Llamamiento de Leví y la cena en su casa
- 13
- Y El salió de nuevo a la orilla del mar, y toda la multitud venía a El, y les enseñaba.
- 14
- Y al pasar, vio a Leví, hijo de Alfeo, sentado en la oficina de los tributos, y le dijo*: Sígueme.
Y levantándose, le siguió.
- 15
- Y sucedió que estando Jesús sentado a la mesa en casa de Leví, muchos recaudadores de impuestos y pecadores estaban comiendo con Jesús y sus discípulos;
porque había muchos de ellos que le seguían.
- 16
- Al ver los escribas de los fariseos que El comía con pecadores y recaudadores de impuestos, decían a sus discípulos: ¿Por qué El come y bebe con recaudadores de impuestos y pecadores?
- 17
- Al oír esto, Jesús les dijo*: Los que están sanos no tienen necesidad de médico, sino los que están enfermos;
no he venido a llamar a justos, sino a pecadores.
Pregunta sobre el ayuno
- 18
- Los discípulos de Juan y los fariseos estaban ayunando;
y vinieron* y le dijeron*: ¿Por qué ayunan los discípulos de Juan y los discípulos de los fariseos, pero tus discípulos no ayunan?
- 19
- Y Jesús les dijo: ¿Acaso pueden ayunar los acompañantes del novio mientras el novio está con ellos?
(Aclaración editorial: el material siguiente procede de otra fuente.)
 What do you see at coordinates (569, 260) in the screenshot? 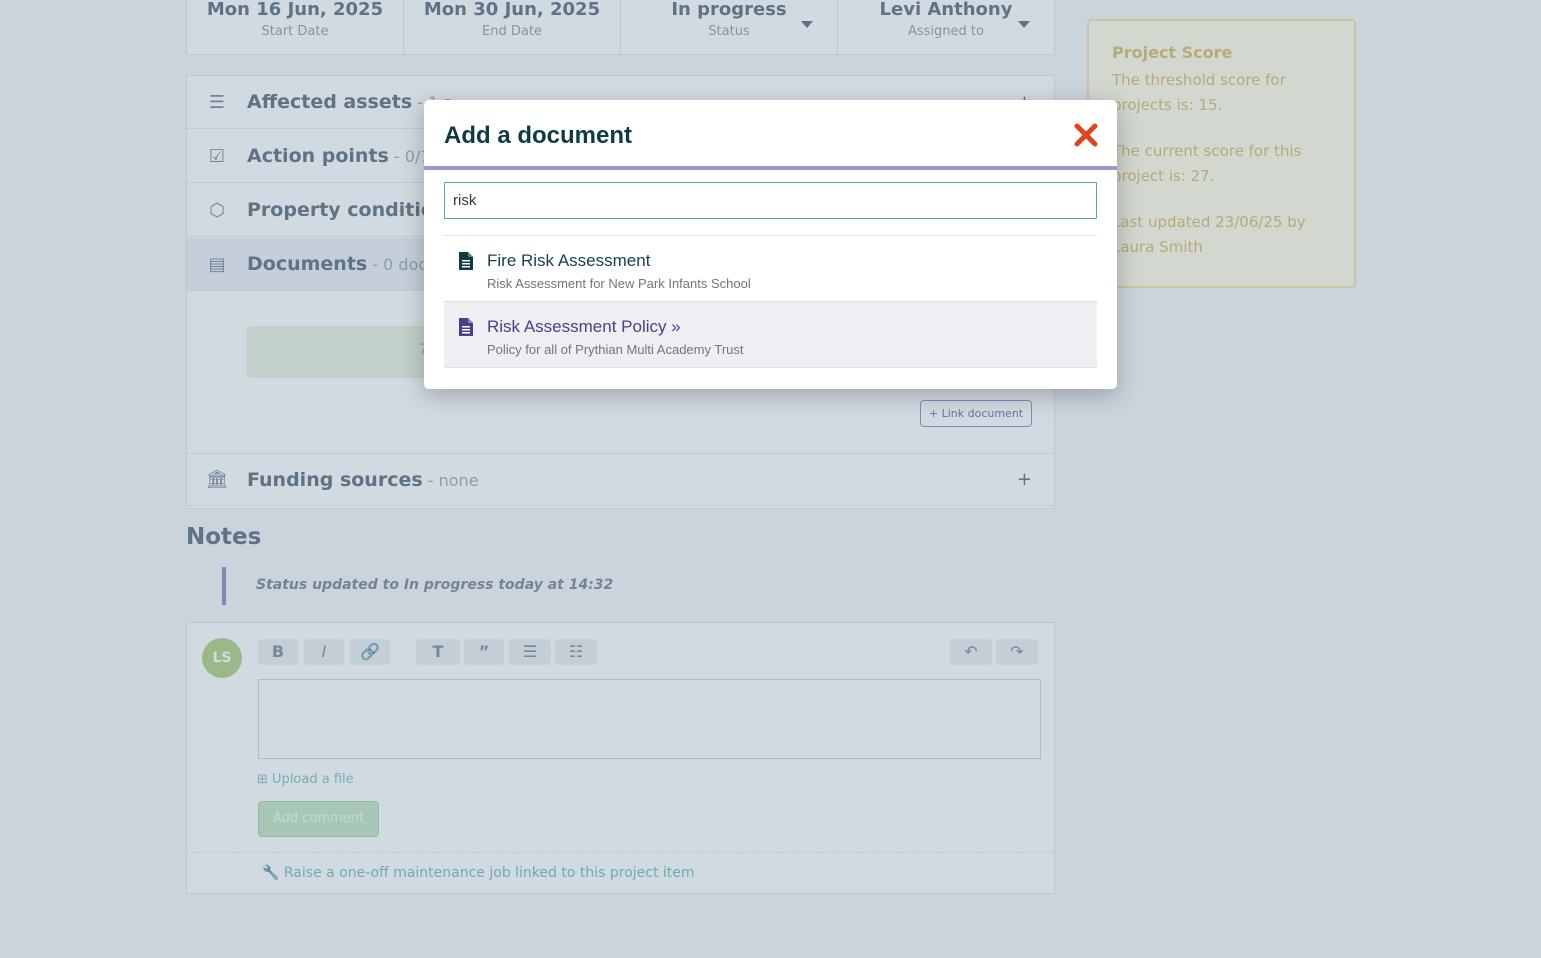
I see `result-title: Fire Risk Assessment` at bounding box center [569, 260].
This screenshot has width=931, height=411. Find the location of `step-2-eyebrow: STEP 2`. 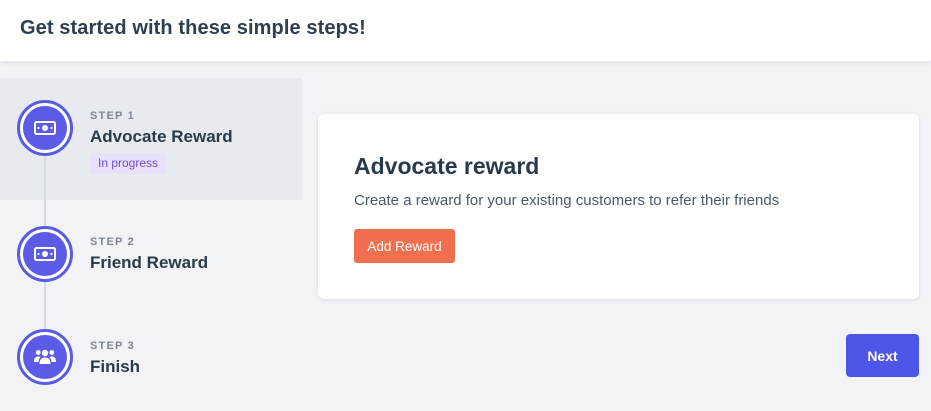

step-2-eyebrow: STEP 2 is located at coordinates (112, 242).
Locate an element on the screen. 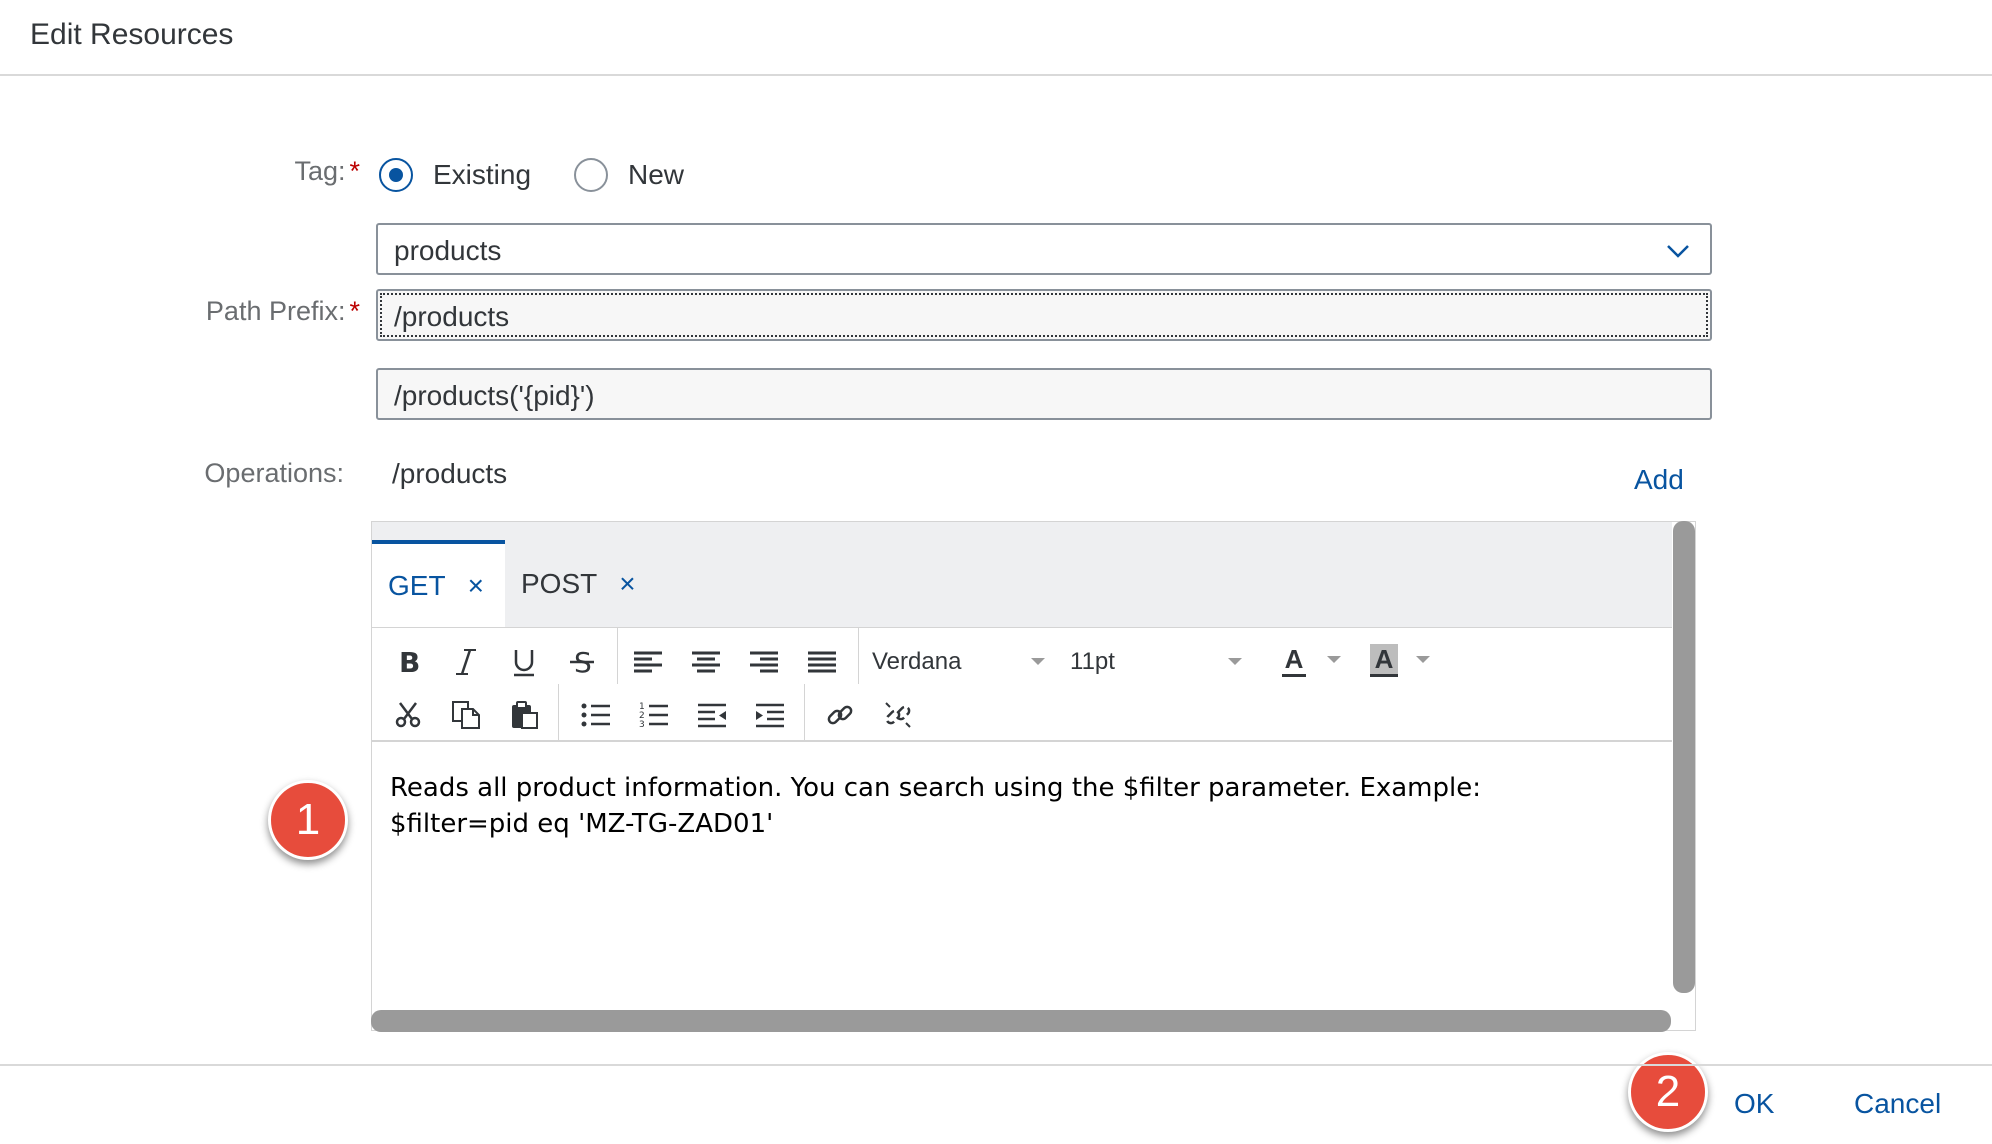  horizontal-scrollbar is located at coordinates (1021, 1021).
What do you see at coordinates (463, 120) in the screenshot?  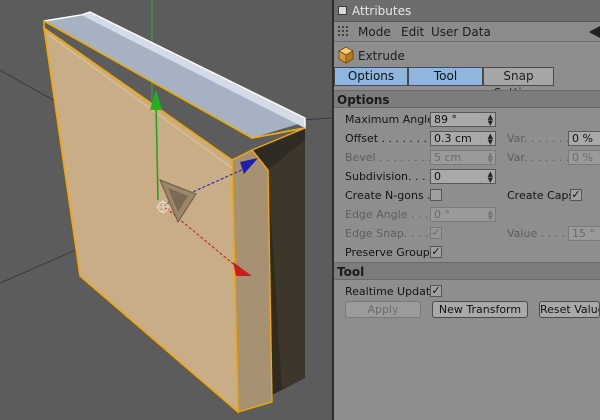 I see `maximum-angle-field: 89 ° ▲ ▼` at bounding box center [463, 120].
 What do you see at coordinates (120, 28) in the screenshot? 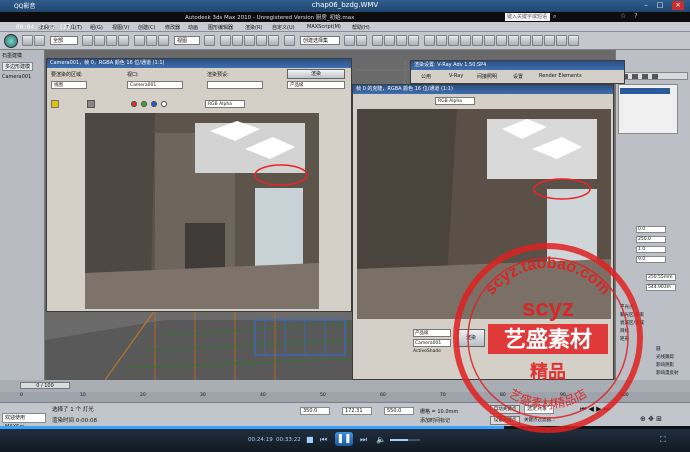
I see `menu-item-views: 视图(V)` at bounding box center [120, 28].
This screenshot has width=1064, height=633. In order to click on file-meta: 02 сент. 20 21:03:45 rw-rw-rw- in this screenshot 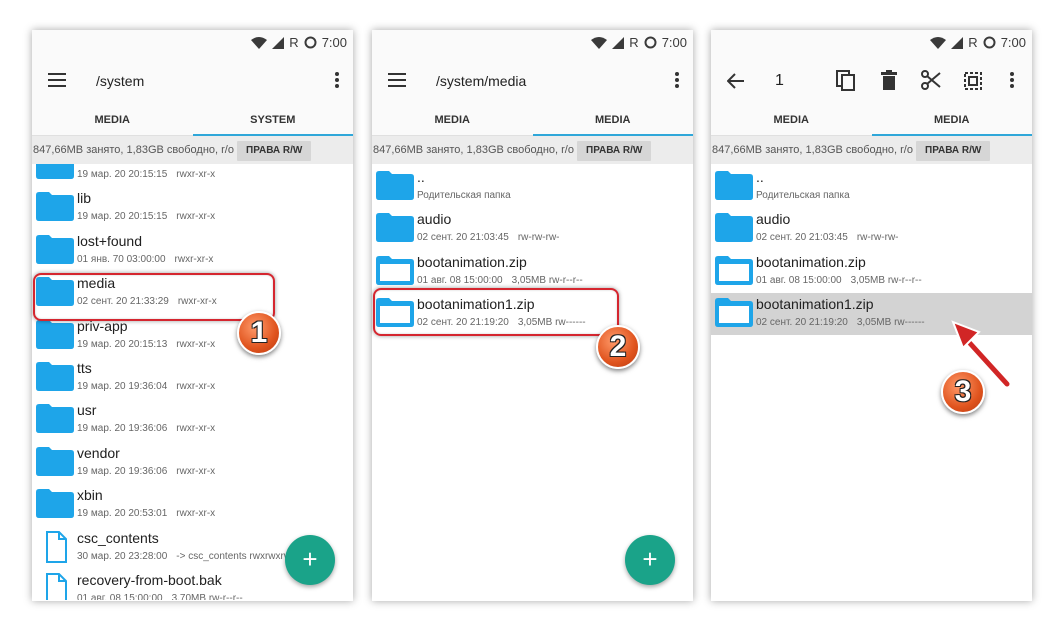, I will do `click(488, 238)`.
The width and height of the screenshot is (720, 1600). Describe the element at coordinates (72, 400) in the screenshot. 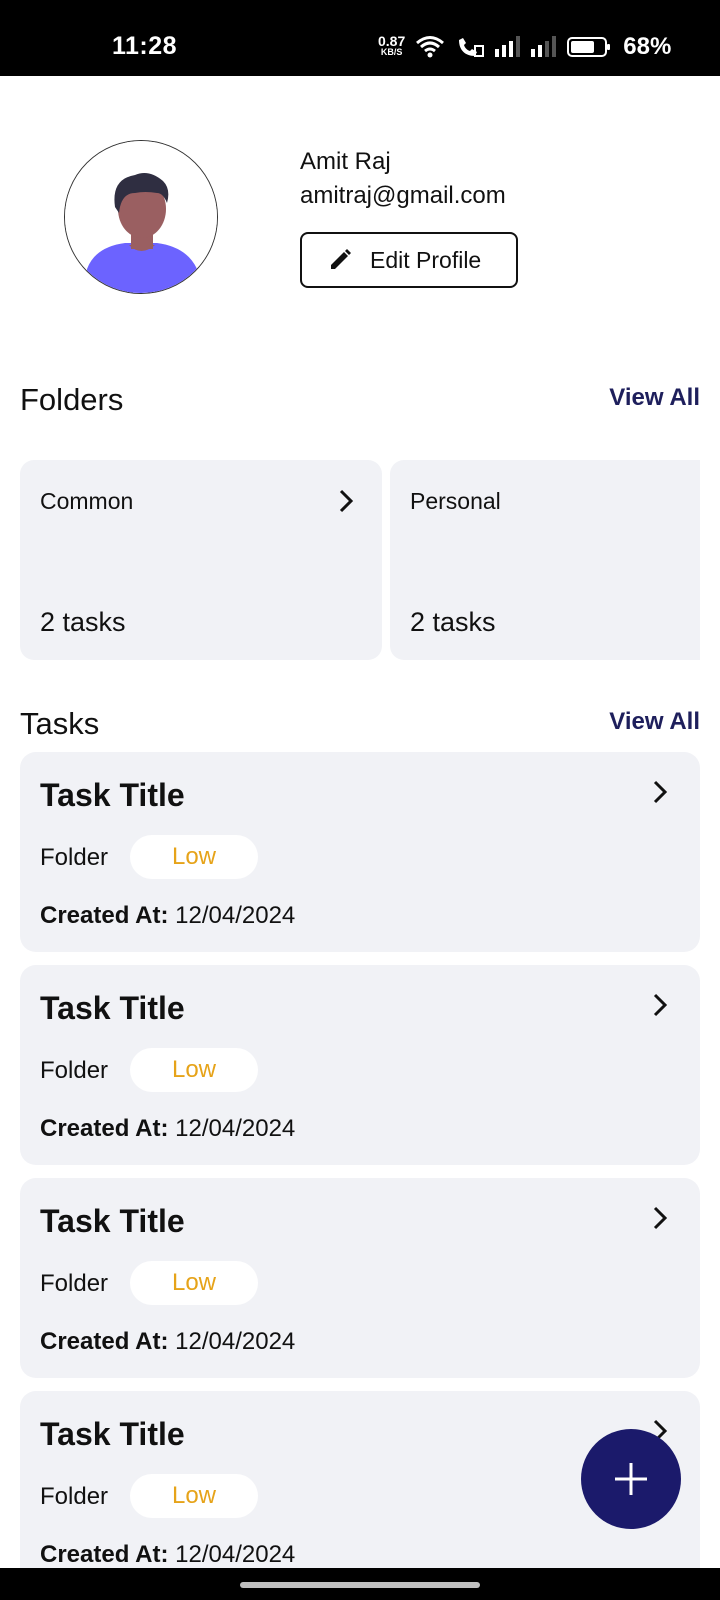

I see `folders-title: Folders` at that location.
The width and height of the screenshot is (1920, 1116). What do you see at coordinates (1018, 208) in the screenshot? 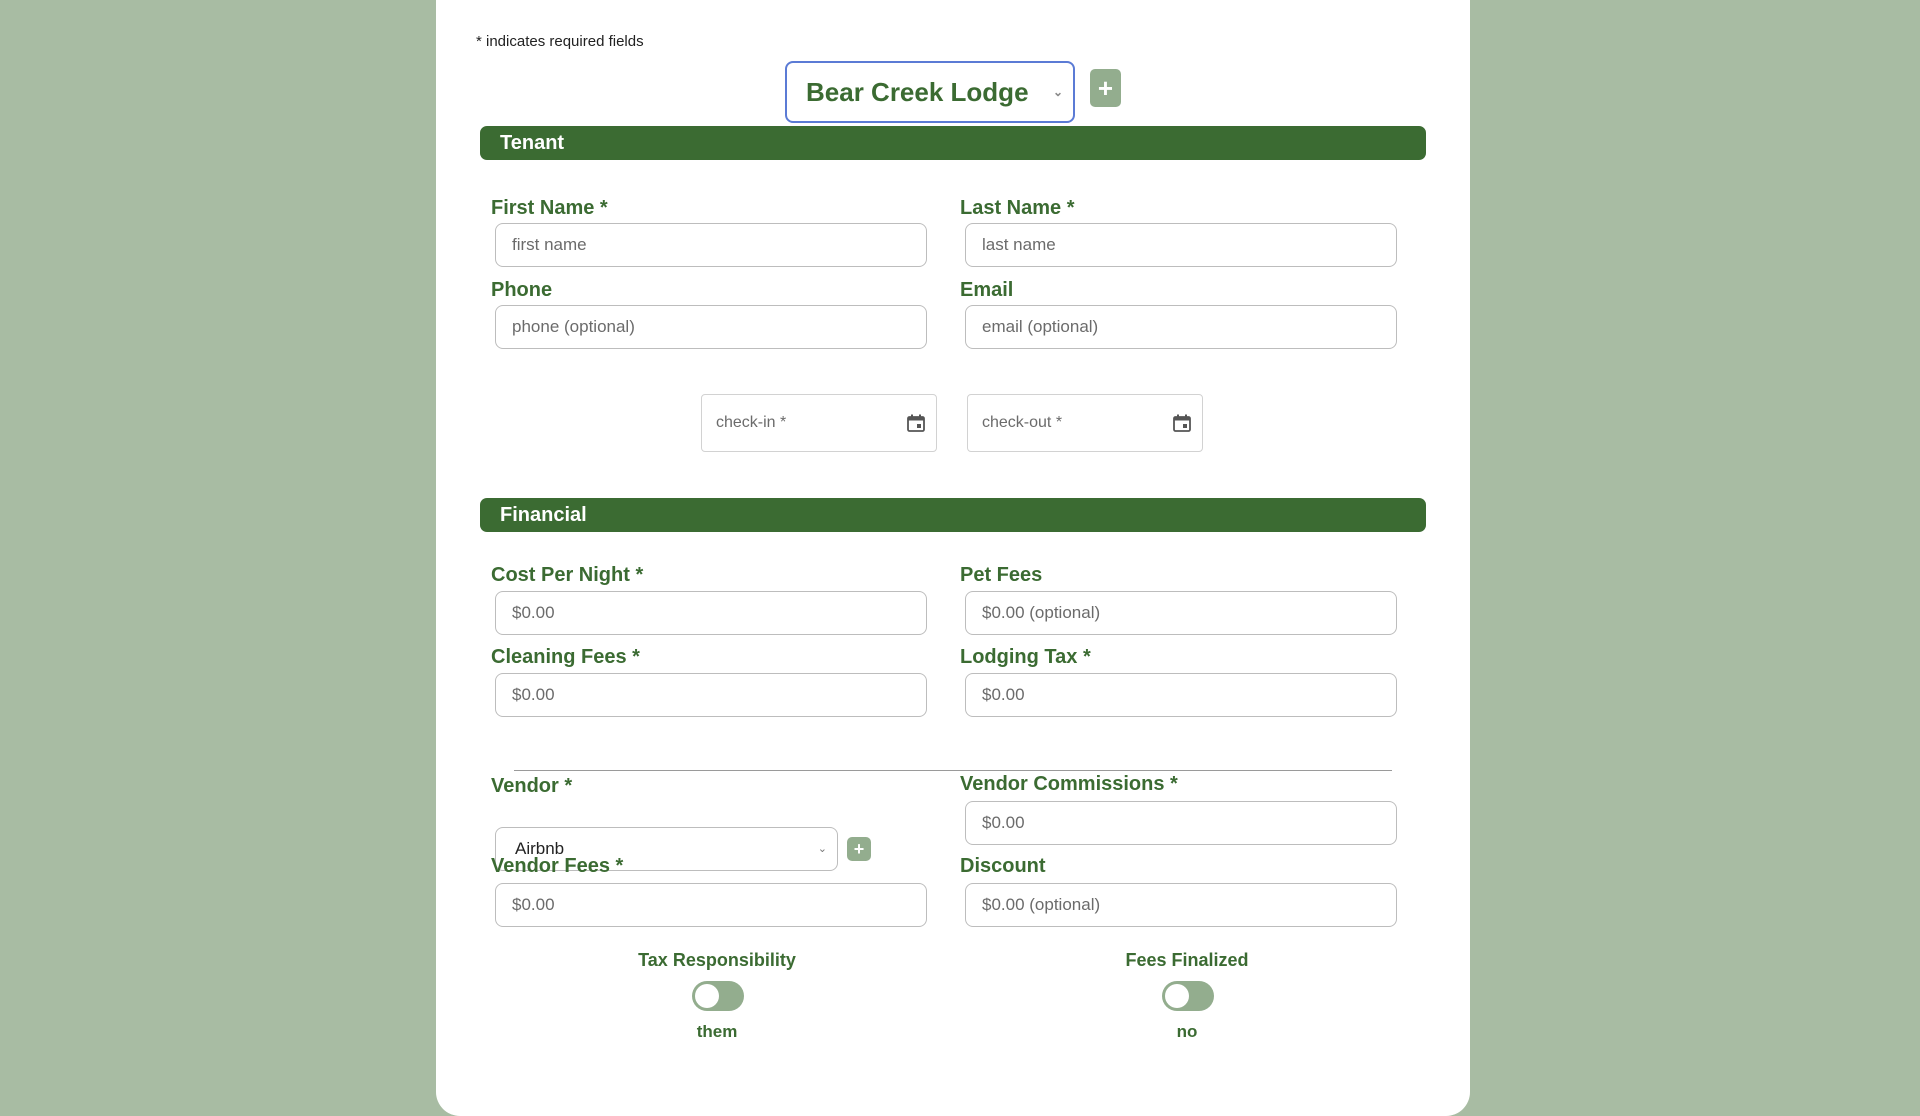
I see `last-name-label: Last Name *` at bounding box center [1018, 208].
Mientras tienen al novio con ellos, no pueden ayunar.
- 20
- Pero vendrán días cuando el novio les será quitado, y entonces ayunarán en aquel día.
- 21
- Nadie pone un remiendo de tela nueva en un vestido viejo, porque entonces el remiendo al encogerse tira de él, lo nuevo de lo viejo, y se produce una rotura peor.
- 22
- Y nadie echa vino nuevo en odres viejos, porque entonces el vino romperá el odre, y se pierde el vino y también los odres;
sino que se echa vino nuevo en odres nuevos.
Jesús, Señor del día de reposo
- 23
- Y aconteció que un día de reposo Jesús pasaba por los sembrados, y sus discípulos, mientras se abrían paso, comenzaron a arrancar espigas.
- 24
- Entonces los fariseos le decían: Mira, ¿por qué hacen lo que no es lícito en el día de reposo?
- 25
- Y El les dijo*: ¿Nunca habéis leído lo que David hizo cuando tuvo necesidad y sintió hambre, él y sus compañeros,
- 26
- cómo entró en la casa de Dios en tiempos de Abiatar, el sumo sacerdote, y comió los panes consagrados que no es lícito a nadie comer, sino a los sacerdotes, y dio también a los que estaban con él?
- 27
- Y El les decía: El día de reposo se hizo para el hombre, y no el hombre para el día de reposo.
- 28
- Por tanto, el Hijo del Hombre es Señor aun del día de reposo.